### OPDRACHT
Zet de regels uit de records in een genummerde lijst, te beginnen bij de regel met "Image resolution: width=824" en doorlopend tot en met de regel met "pyautogui.click(x=1022, y=735)". Lege regels laat je weg.

### DE RECORDS
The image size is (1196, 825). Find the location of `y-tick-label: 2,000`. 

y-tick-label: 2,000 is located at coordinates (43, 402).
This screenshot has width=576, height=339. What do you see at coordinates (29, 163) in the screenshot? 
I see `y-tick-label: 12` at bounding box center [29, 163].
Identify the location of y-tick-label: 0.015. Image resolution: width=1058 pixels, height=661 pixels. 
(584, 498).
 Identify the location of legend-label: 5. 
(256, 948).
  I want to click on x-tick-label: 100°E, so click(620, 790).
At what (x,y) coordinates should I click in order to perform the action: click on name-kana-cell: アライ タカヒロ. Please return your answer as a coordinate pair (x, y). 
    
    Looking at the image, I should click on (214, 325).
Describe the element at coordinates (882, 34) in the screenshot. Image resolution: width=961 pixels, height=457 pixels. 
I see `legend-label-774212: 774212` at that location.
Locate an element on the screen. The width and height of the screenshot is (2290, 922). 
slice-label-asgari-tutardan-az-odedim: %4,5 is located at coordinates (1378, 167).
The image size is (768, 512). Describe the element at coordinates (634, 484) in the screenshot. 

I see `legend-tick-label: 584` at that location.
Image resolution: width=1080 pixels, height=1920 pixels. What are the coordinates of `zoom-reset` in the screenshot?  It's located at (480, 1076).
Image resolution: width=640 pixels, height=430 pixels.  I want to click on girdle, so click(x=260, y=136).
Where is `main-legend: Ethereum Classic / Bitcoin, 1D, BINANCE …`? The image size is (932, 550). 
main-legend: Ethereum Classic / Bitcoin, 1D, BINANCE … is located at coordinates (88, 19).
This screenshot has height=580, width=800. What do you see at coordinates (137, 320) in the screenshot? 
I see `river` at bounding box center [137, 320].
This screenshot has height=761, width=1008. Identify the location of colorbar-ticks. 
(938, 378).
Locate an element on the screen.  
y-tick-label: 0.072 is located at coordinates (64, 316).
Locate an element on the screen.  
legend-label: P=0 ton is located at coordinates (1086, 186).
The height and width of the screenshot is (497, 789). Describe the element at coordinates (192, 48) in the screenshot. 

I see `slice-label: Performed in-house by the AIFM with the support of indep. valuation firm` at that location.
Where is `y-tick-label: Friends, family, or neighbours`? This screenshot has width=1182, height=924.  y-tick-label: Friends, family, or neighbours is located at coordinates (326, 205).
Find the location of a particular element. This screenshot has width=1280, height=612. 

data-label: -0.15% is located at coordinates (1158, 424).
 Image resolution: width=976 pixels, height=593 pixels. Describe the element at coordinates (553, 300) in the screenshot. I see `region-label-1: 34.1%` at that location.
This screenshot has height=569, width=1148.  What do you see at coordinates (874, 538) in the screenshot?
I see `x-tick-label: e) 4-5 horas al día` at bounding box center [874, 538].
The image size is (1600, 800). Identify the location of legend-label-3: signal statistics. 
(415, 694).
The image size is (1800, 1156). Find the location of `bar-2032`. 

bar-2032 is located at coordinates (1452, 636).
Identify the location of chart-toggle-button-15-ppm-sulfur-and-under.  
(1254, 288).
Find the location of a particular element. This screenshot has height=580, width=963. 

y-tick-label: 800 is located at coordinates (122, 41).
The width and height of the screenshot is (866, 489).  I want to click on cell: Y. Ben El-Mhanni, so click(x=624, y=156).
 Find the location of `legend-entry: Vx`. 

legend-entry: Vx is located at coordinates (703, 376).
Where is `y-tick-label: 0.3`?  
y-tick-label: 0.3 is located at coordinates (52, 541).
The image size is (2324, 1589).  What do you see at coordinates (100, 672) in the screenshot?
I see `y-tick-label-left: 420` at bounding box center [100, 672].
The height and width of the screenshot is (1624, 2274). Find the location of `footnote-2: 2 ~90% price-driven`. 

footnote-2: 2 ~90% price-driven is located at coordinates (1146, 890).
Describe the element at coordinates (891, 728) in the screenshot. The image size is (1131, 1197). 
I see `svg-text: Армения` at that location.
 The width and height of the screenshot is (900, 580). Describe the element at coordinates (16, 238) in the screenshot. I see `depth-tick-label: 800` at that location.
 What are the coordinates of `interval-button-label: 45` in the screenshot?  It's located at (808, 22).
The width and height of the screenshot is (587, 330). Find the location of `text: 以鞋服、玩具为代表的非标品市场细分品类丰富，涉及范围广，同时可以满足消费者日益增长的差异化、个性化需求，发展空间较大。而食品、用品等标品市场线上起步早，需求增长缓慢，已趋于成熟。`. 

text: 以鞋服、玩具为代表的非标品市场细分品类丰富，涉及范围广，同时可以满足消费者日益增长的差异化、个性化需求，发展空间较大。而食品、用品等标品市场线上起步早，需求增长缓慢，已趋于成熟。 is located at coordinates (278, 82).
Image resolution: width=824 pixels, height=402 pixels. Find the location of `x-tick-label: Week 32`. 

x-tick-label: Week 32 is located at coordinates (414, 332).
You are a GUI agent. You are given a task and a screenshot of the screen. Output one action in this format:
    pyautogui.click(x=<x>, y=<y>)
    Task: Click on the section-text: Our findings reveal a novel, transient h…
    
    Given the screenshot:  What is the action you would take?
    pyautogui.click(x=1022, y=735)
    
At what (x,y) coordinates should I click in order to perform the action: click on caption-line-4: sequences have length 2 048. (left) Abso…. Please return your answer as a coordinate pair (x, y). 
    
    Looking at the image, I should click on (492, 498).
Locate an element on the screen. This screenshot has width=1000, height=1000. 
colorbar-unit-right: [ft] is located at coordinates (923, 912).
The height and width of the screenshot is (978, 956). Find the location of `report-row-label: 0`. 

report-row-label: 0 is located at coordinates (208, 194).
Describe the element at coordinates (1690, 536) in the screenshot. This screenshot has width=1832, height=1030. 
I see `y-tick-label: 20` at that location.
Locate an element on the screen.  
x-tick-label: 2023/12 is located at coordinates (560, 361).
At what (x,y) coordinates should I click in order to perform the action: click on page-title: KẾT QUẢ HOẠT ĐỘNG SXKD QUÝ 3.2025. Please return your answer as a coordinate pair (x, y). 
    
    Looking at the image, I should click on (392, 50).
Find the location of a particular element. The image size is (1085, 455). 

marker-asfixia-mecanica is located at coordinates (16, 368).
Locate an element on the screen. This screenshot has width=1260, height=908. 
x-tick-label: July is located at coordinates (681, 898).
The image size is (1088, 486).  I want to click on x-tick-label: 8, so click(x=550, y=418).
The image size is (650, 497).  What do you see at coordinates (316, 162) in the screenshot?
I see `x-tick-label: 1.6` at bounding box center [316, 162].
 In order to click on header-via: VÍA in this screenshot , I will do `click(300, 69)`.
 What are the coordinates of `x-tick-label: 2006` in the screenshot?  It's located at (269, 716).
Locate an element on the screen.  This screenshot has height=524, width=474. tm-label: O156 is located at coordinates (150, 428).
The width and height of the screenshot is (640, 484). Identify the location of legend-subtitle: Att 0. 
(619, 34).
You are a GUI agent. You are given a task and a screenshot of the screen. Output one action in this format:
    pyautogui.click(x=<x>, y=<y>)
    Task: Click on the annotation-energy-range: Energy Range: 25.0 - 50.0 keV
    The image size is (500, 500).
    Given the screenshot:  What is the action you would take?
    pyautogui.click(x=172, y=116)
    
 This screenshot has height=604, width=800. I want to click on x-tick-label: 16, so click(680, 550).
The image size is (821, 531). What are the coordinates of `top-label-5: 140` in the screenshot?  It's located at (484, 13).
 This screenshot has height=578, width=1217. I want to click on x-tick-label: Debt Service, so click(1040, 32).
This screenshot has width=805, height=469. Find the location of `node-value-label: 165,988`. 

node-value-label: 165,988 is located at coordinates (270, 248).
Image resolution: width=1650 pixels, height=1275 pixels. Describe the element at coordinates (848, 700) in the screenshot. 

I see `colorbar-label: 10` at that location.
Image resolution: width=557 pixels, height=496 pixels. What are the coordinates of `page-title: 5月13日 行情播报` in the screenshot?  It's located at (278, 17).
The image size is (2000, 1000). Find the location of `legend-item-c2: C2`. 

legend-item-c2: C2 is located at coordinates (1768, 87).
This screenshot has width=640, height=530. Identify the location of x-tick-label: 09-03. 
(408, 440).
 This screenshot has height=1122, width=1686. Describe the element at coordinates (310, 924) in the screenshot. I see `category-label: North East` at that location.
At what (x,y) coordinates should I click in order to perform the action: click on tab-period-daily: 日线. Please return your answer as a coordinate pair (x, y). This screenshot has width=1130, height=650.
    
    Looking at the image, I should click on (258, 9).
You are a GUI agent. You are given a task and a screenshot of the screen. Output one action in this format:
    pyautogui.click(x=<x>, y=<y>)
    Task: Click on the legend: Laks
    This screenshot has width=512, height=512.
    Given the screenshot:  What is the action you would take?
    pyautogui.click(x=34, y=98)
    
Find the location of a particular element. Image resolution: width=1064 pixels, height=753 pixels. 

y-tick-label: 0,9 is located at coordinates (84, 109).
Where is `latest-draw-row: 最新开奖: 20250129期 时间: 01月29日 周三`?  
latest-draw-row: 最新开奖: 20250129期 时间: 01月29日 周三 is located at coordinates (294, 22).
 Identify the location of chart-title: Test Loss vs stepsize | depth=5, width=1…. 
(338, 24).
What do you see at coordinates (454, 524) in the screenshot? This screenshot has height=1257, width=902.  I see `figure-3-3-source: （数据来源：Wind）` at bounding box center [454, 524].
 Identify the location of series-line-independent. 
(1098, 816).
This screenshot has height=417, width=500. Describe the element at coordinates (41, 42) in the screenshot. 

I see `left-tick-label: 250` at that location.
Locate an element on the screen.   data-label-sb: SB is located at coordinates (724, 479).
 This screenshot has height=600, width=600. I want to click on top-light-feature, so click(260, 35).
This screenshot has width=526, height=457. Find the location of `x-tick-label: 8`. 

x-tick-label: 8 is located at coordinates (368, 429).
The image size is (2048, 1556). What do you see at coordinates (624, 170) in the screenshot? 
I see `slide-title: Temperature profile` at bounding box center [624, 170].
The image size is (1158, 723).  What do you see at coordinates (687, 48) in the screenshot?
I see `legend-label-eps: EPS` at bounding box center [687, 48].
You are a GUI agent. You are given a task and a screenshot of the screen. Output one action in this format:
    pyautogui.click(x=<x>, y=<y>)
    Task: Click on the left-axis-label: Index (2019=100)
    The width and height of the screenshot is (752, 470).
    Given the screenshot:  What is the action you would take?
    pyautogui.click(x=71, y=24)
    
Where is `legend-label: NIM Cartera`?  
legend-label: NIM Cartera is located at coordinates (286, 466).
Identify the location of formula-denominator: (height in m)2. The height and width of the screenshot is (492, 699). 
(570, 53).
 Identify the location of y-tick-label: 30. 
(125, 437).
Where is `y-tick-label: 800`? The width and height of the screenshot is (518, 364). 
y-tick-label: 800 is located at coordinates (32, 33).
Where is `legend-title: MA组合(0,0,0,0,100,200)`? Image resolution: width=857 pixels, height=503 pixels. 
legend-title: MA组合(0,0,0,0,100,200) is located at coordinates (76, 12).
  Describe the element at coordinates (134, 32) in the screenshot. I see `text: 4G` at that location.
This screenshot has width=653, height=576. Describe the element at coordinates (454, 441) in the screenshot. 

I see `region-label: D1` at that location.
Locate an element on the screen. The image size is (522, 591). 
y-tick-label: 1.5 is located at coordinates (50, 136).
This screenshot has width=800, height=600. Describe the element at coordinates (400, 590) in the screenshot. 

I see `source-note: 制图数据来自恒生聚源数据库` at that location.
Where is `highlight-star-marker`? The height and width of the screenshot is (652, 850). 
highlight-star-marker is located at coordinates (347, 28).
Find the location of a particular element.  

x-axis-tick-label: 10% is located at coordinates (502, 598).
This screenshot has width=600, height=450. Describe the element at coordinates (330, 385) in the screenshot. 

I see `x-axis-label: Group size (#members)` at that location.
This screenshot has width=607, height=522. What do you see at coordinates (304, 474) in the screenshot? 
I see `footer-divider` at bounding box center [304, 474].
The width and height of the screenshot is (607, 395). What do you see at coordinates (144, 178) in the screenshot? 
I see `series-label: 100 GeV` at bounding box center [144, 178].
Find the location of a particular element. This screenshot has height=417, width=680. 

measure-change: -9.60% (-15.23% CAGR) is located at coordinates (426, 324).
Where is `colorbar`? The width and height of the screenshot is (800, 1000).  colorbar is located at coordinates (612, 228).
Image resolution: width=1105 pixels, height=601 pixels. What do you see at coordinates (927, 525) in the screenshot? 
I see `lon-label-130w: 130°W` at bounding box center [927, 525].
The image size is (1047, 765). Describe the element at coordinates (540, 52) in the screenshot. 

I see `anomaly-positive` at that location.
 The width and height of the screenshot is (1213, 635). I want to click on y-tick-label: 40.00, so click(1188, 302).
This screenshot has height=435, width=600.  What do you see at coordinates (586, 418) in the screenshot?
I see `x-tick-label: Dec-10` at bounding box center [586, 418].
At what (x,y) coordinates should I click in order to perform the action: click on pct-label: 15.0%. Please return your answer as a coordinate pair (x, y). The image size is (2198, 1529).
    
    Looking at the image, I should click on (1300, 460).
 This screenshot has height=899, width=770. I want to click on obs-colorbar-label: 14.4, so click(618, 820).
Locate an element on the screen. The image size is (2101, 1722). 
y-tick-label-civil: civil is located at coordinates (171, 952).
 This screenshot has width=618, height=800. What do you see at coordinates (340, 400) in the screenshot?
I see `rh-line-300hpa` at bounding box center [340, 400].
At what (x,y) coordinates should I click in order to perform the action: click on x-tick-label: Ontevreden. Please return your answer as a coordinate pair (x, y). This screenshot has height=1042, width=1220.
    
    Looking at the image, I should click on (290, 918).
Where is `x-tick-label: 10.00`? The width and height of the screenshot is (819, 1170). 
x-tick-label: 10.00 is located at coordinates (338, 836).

### ANTWOORD
1. Image resolution: width=824 pixels, height=402 pixels. Find the location of `x-tick-label: Week 32`. 
2. x-tick-label: Week 32 is located at coordinates (414, 332).
3. You are a GUI agent. You are given a task and a screenshot of the screen. Output one action in this format:
4.     pyautogui.click(x=<x>, y=<y>)
5.     Task: Click on the section-text: Our findings reveal a novel, transient h…
6.     Given the screenshot:  What is the action you would take?
7.     pyautogui.click(x=1022, y=735)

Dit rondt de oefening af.